Researchers successfully test LiFi - a new type of wireless internet that's 100 times faster

Using LiFi, high-defintion films could be downloaded in the blink of an eye

A new type of wireless internet technology has been developed that could provide a connection that's 100 times faster than traditional WiFi.

The tech is called LiFi, and was tested by an Estonian start-up called Velmenni, who are currently trialling it in offices.

LiFi has proved capable of sending data at speeds of up to 1GBps, around 100 times faster than most current WiFi connections.

At speeds like this, albums, high-definition films and even video games could be downloaded in a matter of seconds.

The speed is down to the way in which it transmits data - by using Visible Light Communication (VLC), data is sent between networks by LED lights that flicker incredibly fast.

The technology does have one major limitation - because it relies on visible light to work, it can't pass through walls.

However, this makes the network much more secure. The dramatically increased speeds make it a big improvement on current technology for some applications as well.

Professor Harald Haas, from the University of Edinburgh, pioneered the technology and coined the term LiFi in 2011, but this is the first time it's been used in a 'real world' setting.

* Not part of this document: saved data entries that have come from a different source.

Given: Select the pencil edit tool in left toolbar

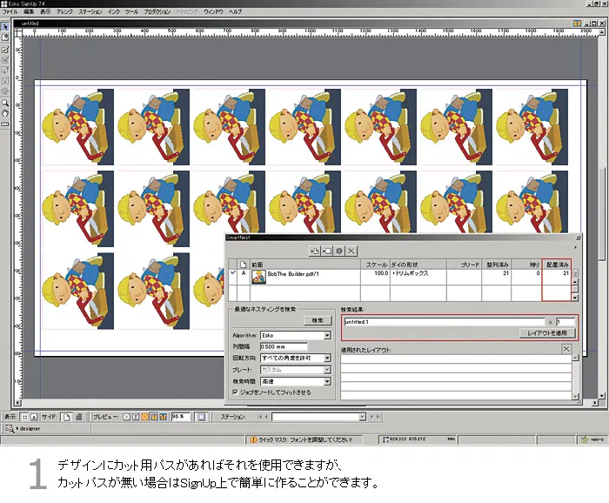Looking at the screenshot, I should tap(5, 49).
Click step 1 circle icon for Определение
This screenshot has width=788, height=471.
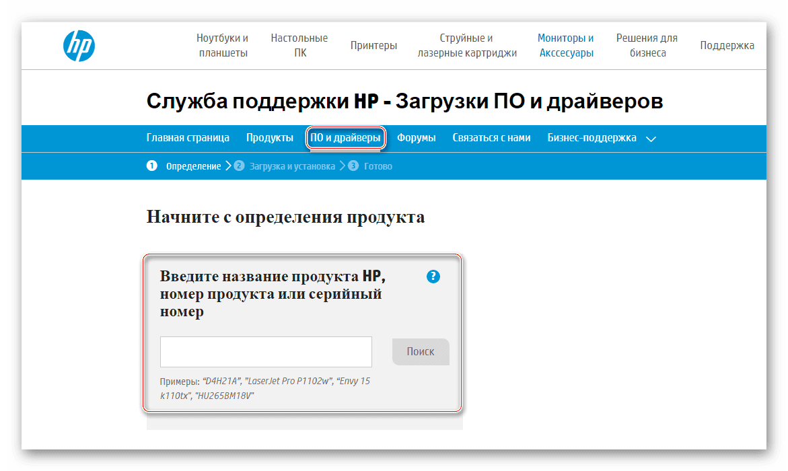(x=152, y=166)
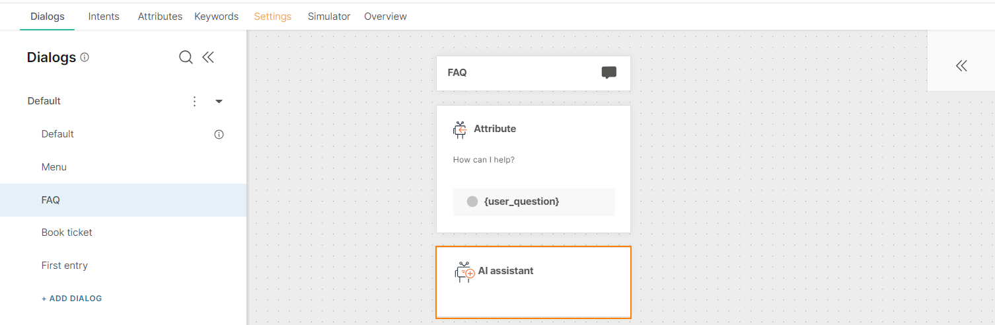Select the Attribute robot icon

(460, 129)
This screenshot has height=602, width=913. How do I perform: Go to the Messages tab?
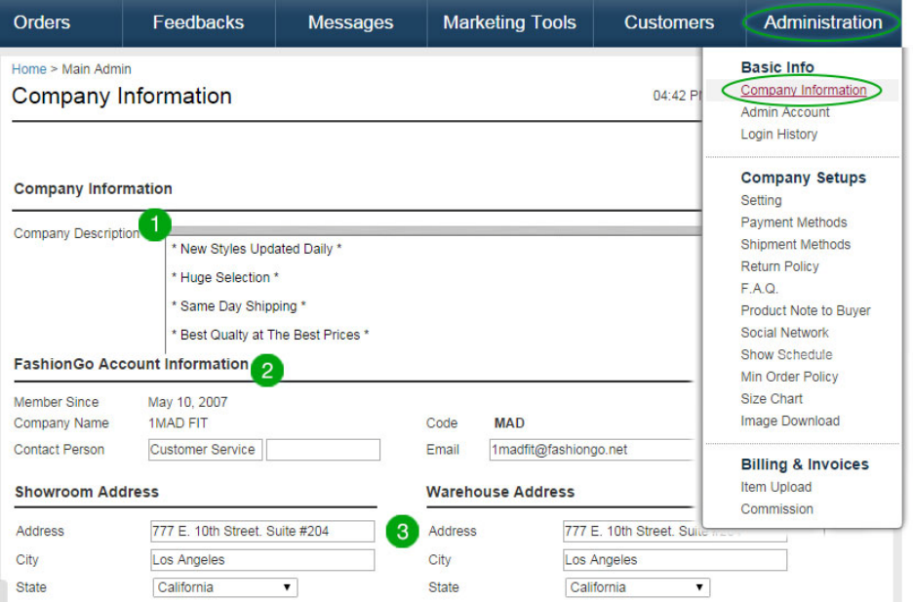tap(350, 22)
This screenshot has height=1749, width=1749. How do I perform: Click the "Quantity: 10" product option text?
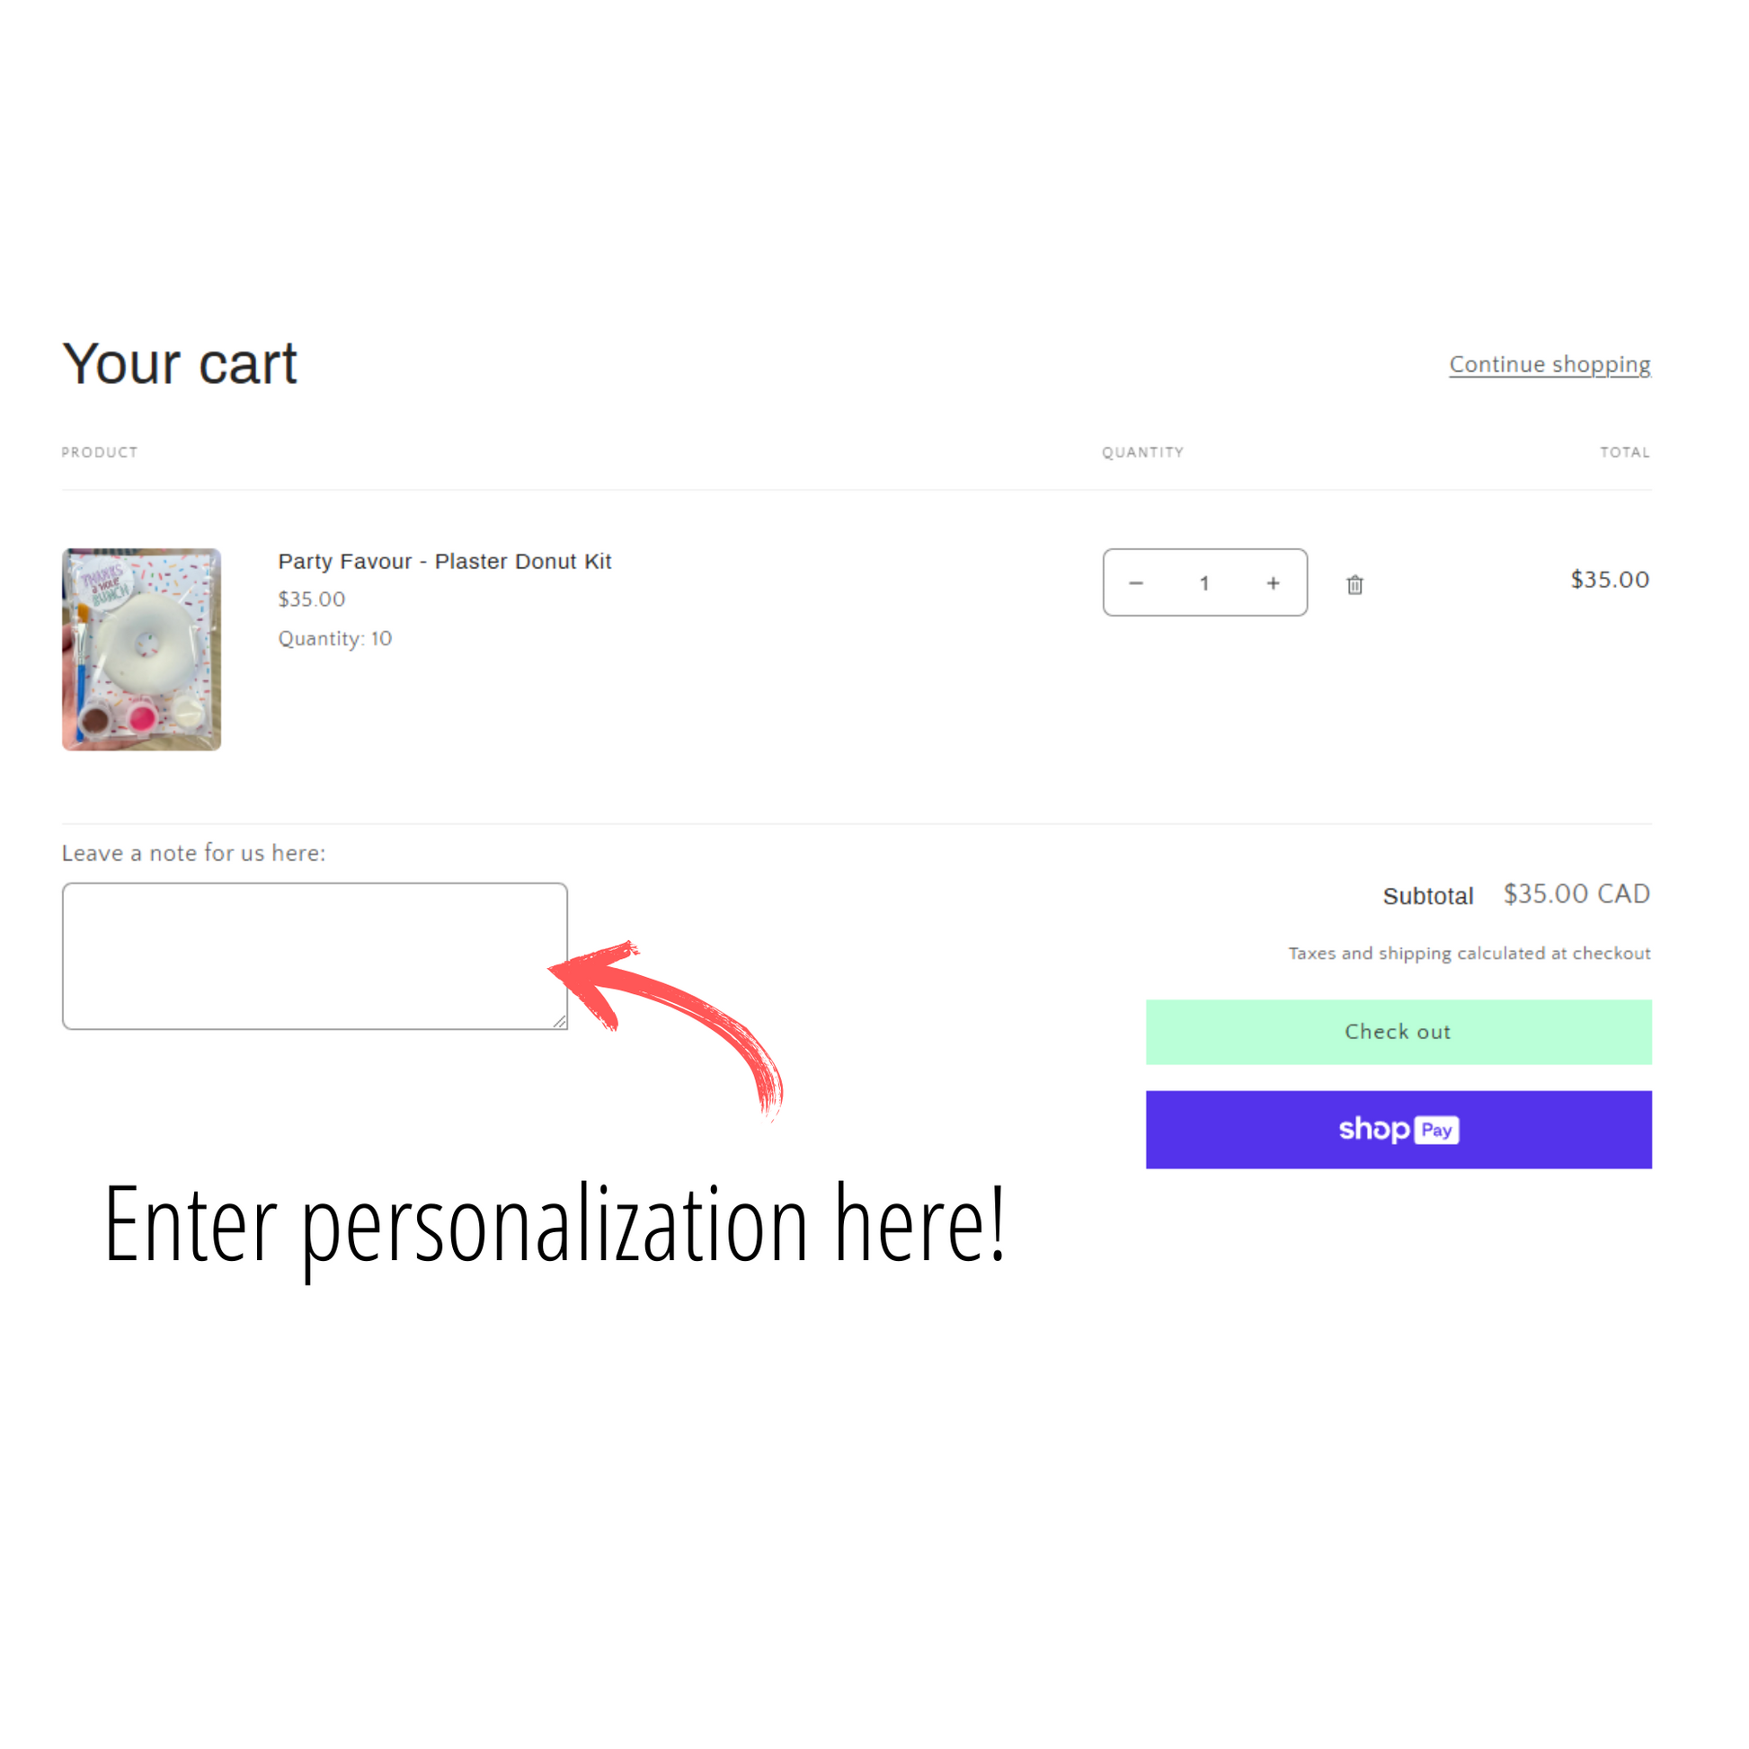[335, 638]
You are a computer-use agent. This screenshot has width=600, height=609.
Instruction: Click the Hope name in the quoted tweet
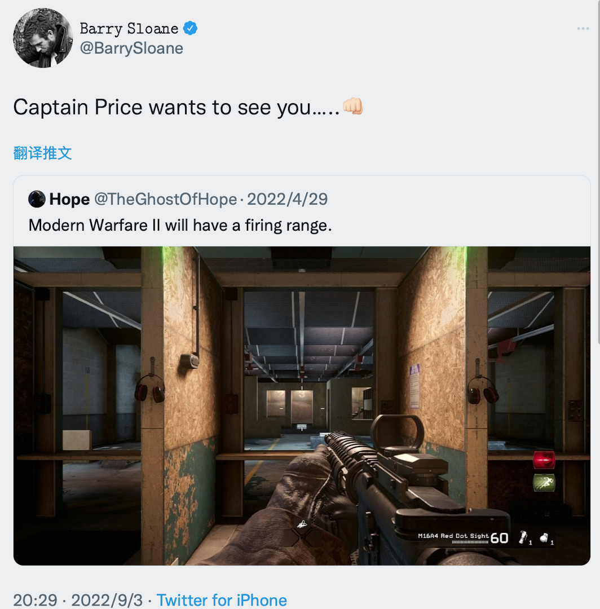[69, 199]
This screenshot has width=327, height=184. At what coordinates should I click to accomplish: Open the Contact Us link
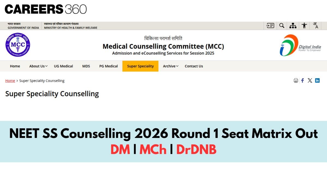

Deepak Solanki, CEO of Velmenni, told the Interational Business Times that the technology could be rolled out to consumers within the next three to four years.

However, due to LiFi's limitations, it would be likely to run in parallel with existing technology to increase a network's speed and efficiency.

However, if the infastructure catches up, LiFi could become much more widely used, especially if it's transmitted through our lightbulbs, as Professor Haas suggested in a 2011 TED Talk.

As Haas said: "All we need to do is fit a small microchip to every potential illumination device and this would then combine two basic functionalities: illumination and wireless data transmission." 

"In the future we will not only have 14 billion light bulbs, we may have 14 billion Li-Fis deployed worldwide for a cleaner, greener and even brighter future."